The evidence suggesting significantly higher inflation momentum in the months and years ahead continues to build. A turn higher in the inflation cycle would likely trigger a reaction from the Federal Reserve on monetary policy, with important consequences for investors, according to Stewart D. Taylor, Diversified Fixed Income Portfolio Manager at Eaton Vance.
The latest Consumer Price Index (CPI) number showed that inflation rose a higher-than-expected 0.2% in August, marking the fifth positive CPI print in the last six months. After bottoming at -0.2% in April 2015, headline CPI is now advancing at a 1.1% year-over-year pace. More importantly, the core CPI, which removes food and energy, is rising at a 2.3% annual rate.

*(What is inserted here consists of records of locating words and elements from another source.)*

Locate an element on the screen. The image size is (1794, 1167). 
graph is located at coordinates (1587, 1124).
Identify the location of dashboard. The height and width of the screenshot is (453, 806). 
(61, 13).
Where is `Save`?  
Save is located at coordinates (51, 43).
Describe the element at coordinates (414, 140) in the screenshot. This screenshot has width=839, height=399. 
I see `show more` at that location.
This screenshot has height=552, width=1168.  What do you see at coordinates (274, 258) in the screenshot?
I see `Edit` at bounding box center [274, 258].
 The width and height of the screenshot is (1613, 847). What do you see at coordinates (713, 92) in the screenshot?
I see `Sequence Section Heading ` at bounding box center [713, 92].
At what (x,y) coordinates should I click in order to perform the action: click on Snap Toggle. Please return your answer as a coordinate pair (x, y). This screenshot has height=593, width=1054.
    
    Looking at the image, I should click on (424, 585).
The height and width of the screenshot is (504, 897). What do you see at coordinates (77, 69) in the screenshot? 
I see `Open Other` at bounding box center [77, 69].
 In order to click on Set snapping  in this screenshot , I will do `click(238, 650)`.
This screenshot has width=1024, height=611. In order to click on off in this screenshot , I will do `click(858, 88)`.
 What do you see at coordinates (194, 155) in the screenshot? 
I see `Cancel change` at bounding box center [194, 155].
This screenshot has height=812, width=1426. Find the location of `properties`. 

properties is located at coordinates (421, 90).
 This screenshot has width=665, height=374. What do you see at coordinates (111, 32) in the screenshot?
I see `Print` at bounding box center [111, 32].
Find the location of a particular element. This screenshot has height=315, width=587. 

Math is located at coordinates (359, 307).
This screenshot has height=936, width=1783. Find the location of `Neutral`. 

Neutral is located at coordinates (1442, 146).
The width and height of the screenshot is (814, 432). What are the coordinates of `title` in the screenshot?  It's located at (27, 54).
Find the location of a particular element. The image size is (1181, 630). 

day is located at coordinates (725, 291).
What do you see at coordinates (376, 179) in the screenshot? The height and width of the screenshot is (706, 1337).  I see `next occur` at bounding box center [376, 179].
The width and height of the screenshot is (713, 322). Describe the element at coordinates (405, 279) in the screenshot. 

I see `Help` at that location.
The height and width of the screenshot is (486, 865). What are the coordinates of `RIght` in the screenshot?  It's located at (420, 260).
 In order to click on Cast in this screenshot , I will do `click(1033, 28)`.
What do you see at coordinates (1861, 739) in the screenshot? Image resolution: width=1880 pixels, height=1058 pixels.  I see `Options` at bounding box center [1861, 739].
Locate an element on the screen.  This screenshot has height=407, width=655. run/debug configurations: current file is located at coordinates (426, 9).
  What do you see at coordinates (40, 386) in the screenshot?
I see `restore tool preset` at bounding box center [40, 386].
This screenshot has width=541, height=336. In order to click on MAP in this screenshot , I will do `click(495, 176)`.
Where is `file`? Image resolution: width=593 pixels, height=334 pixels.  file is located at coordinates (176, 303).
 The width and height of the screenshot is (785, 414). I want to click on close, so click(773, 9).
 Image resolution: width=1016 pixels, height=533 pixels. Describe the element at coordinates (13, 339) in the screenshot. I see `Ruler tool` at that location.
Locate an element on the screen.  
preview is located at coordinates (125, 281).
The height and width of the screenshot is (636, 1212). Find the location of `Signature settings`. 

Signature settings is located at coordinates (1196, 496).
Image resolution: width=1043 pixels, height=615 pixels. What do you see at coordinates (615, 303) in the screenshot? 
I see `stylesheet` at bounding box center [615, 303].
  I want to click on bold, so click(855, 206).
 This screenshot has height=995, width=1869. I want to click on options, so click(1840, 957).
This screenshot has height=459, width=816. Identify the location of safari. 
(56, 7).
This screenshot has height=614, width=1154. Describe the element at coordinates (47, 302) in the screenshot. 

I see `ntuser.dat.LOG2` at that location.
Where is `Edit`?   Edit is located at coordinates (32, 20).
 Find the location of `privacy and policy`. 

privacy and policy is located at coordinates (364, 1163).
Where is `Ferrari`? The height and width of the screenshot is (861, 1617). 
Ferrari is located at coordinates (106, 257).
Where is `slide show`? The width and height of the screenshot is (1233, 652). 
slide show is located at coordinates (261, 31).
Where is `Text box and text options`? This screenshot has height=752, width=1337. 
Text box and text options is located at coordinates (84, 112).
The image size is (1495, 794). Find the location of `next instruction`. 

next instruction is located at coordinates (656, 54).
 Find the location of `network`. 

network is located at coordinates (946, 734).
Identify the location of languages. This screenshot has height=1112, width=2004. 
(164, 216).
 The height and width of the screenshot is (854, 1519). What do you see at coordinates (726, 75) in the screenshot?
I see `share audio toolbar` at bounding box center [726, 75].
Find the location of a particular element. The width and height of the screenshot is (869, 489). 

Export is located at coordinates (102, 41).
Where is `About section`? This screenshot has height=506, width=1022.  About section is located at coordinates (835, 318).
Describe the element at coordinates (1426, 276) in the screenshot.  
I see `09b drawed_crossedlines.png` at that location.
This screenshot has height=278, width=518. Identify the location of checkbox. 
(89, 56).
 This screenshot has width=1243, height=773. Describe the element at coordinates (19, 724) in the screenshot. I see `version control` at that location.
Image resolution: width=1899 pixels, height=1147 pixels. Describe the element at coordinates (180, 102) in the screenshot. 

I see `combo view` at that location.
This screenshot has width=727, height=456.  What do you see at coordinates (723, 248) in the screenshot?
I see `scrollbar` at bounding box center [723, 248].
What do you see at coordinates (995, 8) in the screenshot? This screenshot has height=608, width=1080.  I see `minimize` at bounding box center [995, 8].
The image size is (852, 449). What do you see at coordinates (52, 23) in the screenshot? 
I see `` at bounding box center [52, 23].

However, for the Asset Manager, there are other notable signs that the trend in inflation may have turned higher, including:
- Services inflation, roughly 70% of CPI, continues to increase at a rate exceeding 2.5%. In fact, the core consumer services component (services excluding energy services) is growing at over 3%.
- The Atlanta Fed Wage Tracker, a measure that adjusts for demographic changes in the work force, continues to suggest that inflationary wage pressures are quickly growing (see figure below).
- Commodities have stabilized and started to move higher. For instance, crude oil is more than 30% higher than the low set in January 2016. This deflationary headwind is quickly turning into an inflationary tail wind.
- Both presidential candidates have voiced support of protectionist trade policies that would potentially boost the prices of goods.
Taylor writes in the company's blog that investors and consumers have gotten used to low inflation after the global financial crisis. And to be fair, there are global crosscurrents that could keep inflation subdued. The global economy remains weak, and if growth slows further, the lack of demand could lead to more losses in commodities and goods sectors. Also, in China, some of the most pressured industries are only operating at 60% capacity, and the world's second-largest economy continues to "export" deflation in areas like steel.
Still, Taylor believes "investors should keep a close eye on any potential shift. Inflation, even modest inflation, acts as a hidden tax on wealth. And if the Fed's implicit target of confiscating 2% of your wealth every year wasn't onerous enough, now it is openly making the case that tolerating higher "opportunistic" inflation to drive growth may be desirable."
"Sluggish CPI growth and falling oil prices may have hidden the potential risks of inflation from investors. Many portfolios are underweighted in inflation-sensitive assets, and a change in the trend would catch many off-guard." He concludes.